**Task statement:**
Retype each line below without a single alteration.

=== Begin Enclosure ===

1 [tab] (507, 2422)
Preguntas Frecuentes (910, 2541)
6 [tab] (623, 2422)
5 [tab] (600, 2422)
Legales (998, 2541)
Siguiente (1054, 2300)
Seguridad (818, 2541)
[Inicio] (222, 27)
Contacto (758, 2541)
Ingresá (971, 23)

=== End Enclosure ===

**Written solution:**
1 [tab] (507, 2422)
Preguntas Frecuentes (910, 2541)
6 [tab] (623, 2422)
5 [tab] (600, 2422)
Legales (998, 2541)
Siguiente (1054, 2300)
Seguridad (818, 2541)
[Inicio] (222, 27)
Contacto (758, 2541)
Ingresá (971, 23)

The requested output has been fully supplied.